PURCHASER'S REPRESENTATIONS AND WARRANTIES.
Purchaser
understands,
agrees with,
and represents and warrants to the
Company with respect to the purchase
hereunder, that:
a. Investment Purposes; Compliance With Securities Act. Purchaser
is
acquiring the Note, the Warrants and the
Shares for Purchaser's own account, for
investment only and not with a view
towards, or in
connection with, the
public
sale or distribution thereof, except pursuant to sales registered under or
exempt from the Securities Act.
b. Accredited
Purchaser
Status. Purchaser is an "accredited
Purchaser" as that term is defined in Rule
501 (a) of Regulation D. Purchaser is
a sophisticated purchaser and has such
knowledge and experience in financial and
business matters that the Purchaser is capable of
evaluating
the merits and
risks of an investment made pursuant to
this Agreement.
c. Reliance on
Exemptions.
Purchaser understands the Note, the
Warrants and the Shares are being
offered and sold to in reliance on
specific
exemptions from the registration requirements of the applicable
United States
federal and state securities laws and that
the Company is relying upon the truth
and accuracy of, and Purchaser's compliance with, the representations,
warranties, acknowledgments, understandings, agreements and covenants of the
Purchaser set forth herein in order to determine the availability of such
exemptions and the eligibility of Purchaser to acquire the Note,
the Warrants
and the Shares.
d. Information. Purchaser and the advisors of the Purchaser, if
any,
have been furnished with all material information relating to the business,
finances and operations of the Company and
material information
relating to the
offer and sale of the Note, the Warrants
and the Shares that have been requested
by the Purchaser. Purchaser and Purchaser's
advisors, if any, have been afforded
the opportunity to ask all such questions of the
Company as they have in their
discretion deemed advisable. Purchaser understands that
Purchaser's
investment
in the Note, the Warrants and the Shares involves a high degree of risk.

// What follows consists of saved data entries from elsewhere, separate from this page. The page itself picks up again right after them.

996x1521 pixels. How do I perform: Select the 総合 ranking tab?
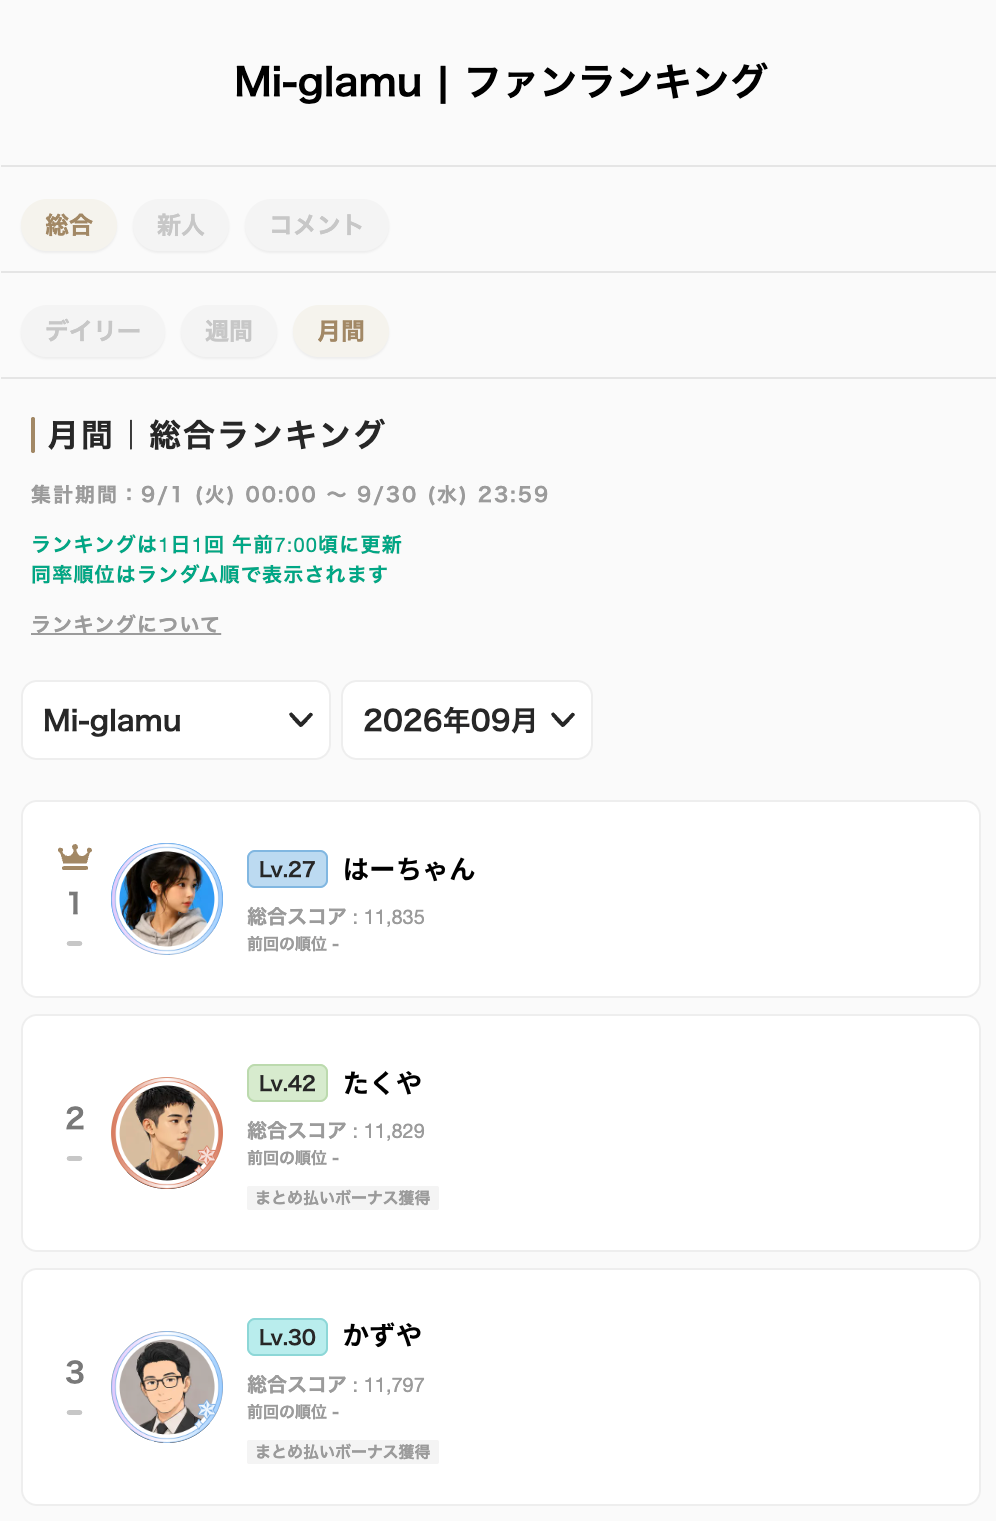point(69,225)
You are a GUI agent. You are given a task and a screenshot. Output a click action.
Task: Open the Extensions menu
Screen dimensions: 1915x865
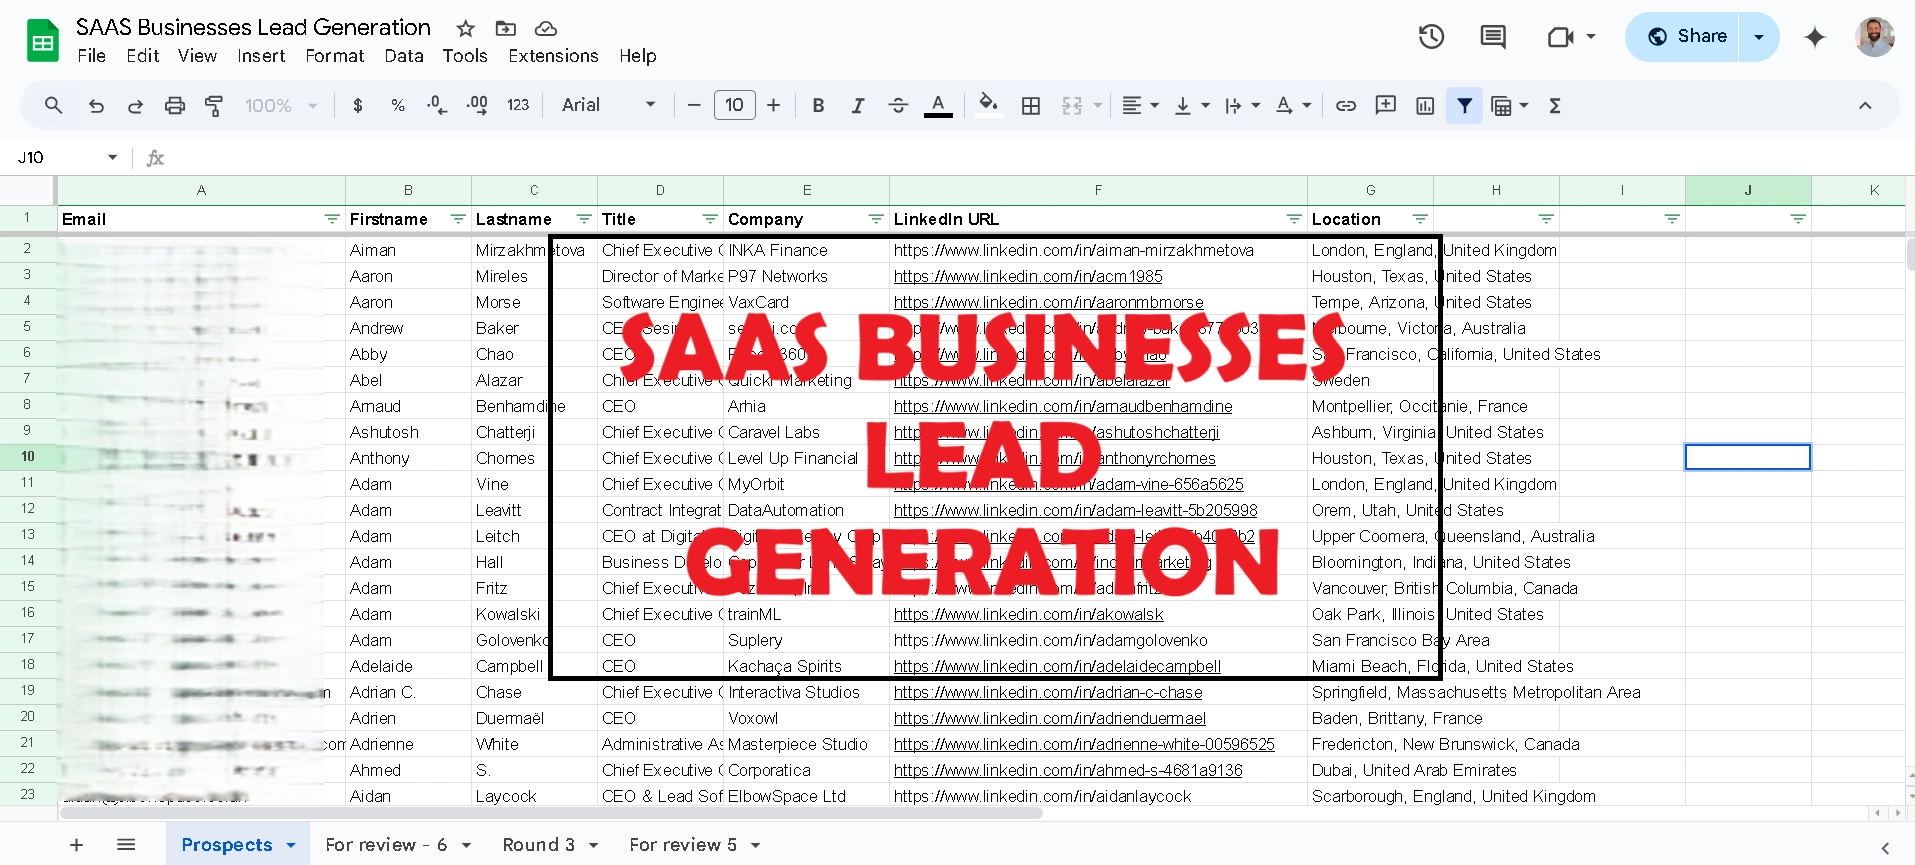(552, 56)
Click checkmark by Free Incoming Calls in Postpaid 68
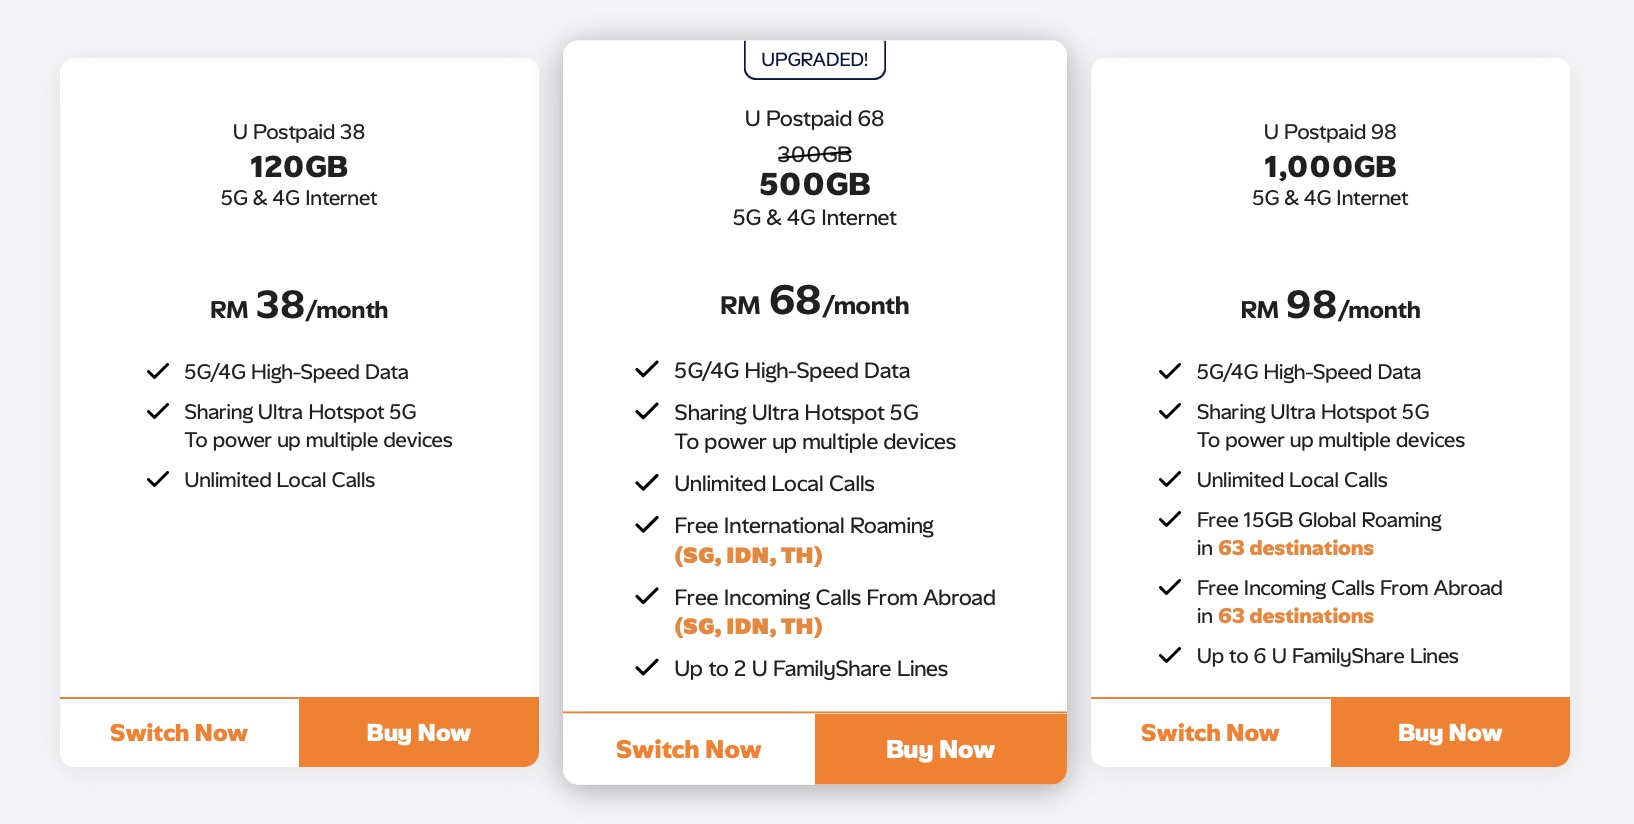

Purchaser has sought such accounting,
legal and tax advice
as it has considered
necessary to an informed investment
decision with respect to the investment made
pursuant to this Agreement.
e. Transfer or Resale. Purchaser understands that: (i) the Note,
the
Warrants, the Warrant Shares, the Note Shares and the Shares have not been
registered under the Securities Act of
1933, as amended (the
"Securities Act")
or any state securities laws, and may not
be offered for sale, sold, assigned or
transferred unless either (a) subsequently registered thereunder or (b)
Purchaser shall have delivered to the
Company an opinion by counsel reasonably
satisfactory to the Company, in form, scope and substance reasonably
satisfactory to the Company, to the effect that the Note, the
Note Shares, the
Shares and/or the Warrants, as the case may be, to be sold, assigned or
transferred may be sold, assigned or transferred
pursuant to an
exemption from
such registration, and (ii) except as expressly
provided herein,
neither the
Company nor any other person is under any
obligation to register
such Note, the
Note Shares, the Shares, the Warrant Shares and/or the Warrants under the
Securities Act or any state securities laws or to comply with the terms and
conditions of any exemption thereunder.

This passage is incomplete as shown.